My first Orgasm at 25

FEMME DIARIES: Chronicles of Sex, Desire and Womanhood

Samantha, 29

On March 23rd, 2010, I had my first orgasm at the age of twenty-five years, six months, and three days old.

I grew up attending the “Abstinence Workshop” at my church in 6th grade where we were given lockets to symbolize our chastity, complete with a key to give to our husbands on our wedding night. Shortly after my first period, I had to listen to books-on-tape about how masturbation is a sin, and fornicators be damned. Even better was my “Sexual Purity” class that substituted for Sex Ed in my 8th grade science class, complete with a Xeroxed flowchart that started with Hugging and Holding hands, and ended with Pregnancy, AIDS, and Death. (I shit you not.) Subsequently, I lost my virginity at twenty-years-old and didn’t experience my next sexual partner until I was twenty-four.

I was taught a the dogmatic concept that sex was wrong, bad, and dirty; and I, being hyper-sexual for as long as I could remember, was equally wrong, bad, and dirty for all of the things that I felt and thought and wanted. Even though I didn’t consider myself to be religious by my early twenties, these feelings about sex stuck with me, as all good propaganda does. I had been taught that fornicators were sinners, and I was left with a post-coital feeling that I had participated in some offending act. Not surprisingly, this was a feeling that didn’t go away when I got married at twenty-one to the guy I had given my virginity to.

I was painfully insecure in my youth. I dealt with common teenage and young adult afflictions: serious body image issues, self-loathing, and an immense fear that I would never find someone who would or could love me. At 19, I had my first real boyfriend. He was the first guy to ever pay me any ongoing attention, so, of course, I married him.

We weren’t sexually compatible. At all. But, having been each other’s firsts, we knew nothing else. My anorgasmia deeply affected us both. Him, his pride. Me, my sense of self-worth and that ever-present feeling that something was seriously wrong with me.

The sexual partners after him, before having my first orgasm were often wonderful, tender, and patient with me. But their conviction and need to be the one to make me orgasm for the first time put way too much pressure on me. I would enjoy our sexual encounters. I would experience pleasure and connection and emotional intimacy, but the moment it felt like they simply had their eye on the prize, I would shut down; I would often lose sensation or become overly-sensitized and need to pause. These moments were the hardest. To have to look down at a lover and try to communicate that I “just wasn’t going to get there,” Nothing ever took the sting out of their look of disappointment.

I wondered if this was a non-physical problem. Was I forever going to be fucked up? Or destined to a life of sexual frustration and damaged intimacy? I thought that maybe my anorgasmia was because I was too uptight, or too inexperienced, or too over-analytical, or too insecure, or too up in my head, or too…something… I saw this situation as entirely my fault, my problem, my issue, and I had to “figure it out”. It took me a year of being in therapy before I even admitted it to my therapist. I was 23 at this point, and she was so compassionate that I burst into tears, relieved to have finally found the courage to open up to her, and to have finally found someone who knew how to support me.

When I finally had my first orgasm, it was a little shocking. I had gotten so used to my body shutting down, that I was almost not paying attention when my body took it’s first step from crescendo to actual climax. It was a just small contraction, but it was an actual, honest-to-god orgasm, and I was ecstatic. At this point, I expected the floodgates to open. I thought that I would start to have orgasms by the dozen. Eventually, I did, but there was still a continuing process to undergo. Turns out, I was primarily a vaginal orgasmer, which was a pretty vital piece of information. My orgasmic ability eventually encompassed solo clitoral stimulation, but at first, I had to have internal stimulus. I started reading the fuck out of sex books and how-to manuals. I practiced the act of “yoni gazing,” where I just held up a mirror and stared at my bits. I was amazed at the fact that I really didn’t know what my female anatomy looked like.

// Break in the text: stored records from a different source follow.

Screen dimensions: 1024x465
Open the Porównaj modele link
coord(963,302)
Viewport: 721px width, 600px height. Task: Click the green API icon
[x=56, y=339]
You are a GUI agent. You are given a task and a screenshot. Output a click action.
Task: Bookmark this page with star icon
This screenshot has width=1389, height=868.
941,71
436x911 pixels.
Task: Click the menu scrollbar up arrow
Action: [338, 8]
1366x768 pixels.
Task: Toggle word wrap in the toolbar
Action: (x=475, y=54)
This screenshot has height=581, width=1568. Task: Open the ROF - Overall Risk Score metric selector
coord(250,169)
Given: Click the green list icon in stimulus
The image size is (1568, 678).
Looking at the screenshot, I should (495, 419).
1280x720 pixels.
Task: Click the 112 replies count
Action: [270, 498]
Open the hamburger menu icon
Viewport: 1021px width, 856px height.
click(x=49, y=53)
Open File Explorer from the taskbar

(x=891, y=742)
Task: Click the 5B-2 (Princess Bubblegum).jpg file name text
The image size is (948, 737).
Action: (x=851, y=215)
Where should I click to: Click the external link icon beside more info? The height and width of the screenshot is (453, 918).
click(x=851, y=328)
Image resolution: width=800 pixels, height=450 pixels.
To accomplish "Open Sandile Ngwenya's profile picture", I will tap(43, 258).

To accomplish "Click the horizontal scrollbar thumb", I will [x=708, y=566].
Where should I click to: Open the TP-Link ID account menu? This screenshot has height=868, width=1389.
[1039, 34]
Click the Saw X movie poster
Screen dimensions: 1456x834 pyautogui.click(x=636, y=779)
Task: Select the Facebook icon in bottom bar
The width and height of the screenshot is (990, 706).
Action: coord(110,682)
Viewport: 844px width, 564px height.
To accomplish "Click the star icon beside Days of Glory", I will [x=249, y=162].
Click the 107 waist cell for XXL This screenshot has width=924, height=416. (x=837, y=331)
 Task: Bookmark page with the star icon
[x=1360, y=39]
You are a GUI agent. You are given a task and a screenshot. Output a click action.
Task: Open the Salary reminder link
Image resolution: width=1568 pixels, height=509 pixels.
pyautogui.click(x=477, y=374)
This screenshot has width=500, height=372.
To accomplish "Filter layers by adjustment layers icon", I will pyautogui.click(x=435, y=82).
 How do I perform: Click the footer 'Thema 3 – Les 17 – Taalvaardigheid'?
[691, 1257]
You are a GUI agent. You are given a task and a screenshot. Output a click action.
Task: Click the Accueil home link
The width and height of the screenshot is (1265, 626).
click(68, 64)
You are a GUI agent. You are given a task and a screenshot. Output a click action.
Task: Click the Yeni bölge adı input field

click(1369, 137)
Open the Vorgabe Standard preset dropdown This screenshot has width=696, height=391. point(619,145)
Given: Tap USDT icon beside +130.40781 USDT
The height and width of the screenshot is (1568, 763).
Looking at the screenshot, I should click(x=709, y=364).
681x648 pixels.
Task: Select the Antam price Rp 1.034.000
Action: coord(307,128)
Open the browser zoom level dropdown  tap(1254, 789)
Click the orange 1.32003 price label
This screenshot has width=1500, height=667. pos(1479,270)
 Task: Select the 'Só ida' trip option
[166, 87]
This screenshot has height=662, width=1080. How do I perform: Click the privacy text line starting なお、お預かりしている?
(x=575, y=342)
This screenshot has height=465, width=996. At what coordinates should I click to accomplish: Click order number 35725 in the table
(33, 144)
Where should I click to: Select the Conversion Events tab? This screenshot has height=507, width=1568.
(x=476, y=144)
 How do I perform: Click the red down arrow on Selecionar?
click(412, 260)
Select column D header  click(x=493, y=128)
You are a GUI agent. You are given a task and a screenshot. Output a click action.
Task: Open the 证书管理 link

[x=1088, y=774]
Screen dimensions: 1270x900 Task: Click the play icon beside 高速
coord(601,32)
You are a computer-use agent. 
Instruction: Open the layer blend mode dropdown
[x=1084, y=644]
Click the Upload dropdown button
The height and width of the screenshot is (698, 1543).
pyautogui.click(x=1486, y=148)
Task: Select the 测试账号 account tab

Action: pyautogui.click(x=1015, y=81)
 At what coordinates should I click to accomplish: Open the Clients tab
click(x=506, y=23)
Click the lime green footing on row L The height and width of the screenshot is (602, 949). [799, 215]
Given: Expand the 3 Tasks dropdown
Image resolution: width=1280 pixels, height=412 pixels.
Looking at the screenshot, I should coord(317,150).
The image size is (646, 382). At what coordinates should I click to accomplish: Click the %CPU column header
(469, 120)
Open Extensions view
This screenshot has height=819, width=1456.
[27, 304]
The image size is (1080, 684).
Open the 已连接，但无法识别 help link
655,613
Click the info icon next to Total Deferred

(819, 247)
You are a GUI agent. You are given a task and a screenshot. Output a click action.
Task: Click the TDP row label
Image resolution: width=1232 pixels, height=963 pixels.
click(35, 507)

There is empowerment through knowledge.  Equally, there is shame in ignorance, and fear with lack of edification. All to often, our insecurities hold us back from the potential of truly amazing experiences. It’s important that we cast away the veil that surrounds sex in our culture. Sex is a beautiful, wonderful, natural, and biological act; there need be no shame there. Unfortunately, there is a cloud of misinformation propagated in our society. These stigmas will only go away when we actively work to dispel the myths and judgments that surround sex and sexual expression. This is something that everyone needs to be an active part of: men and women of all ages – we all have a vested interest in bringing about this change.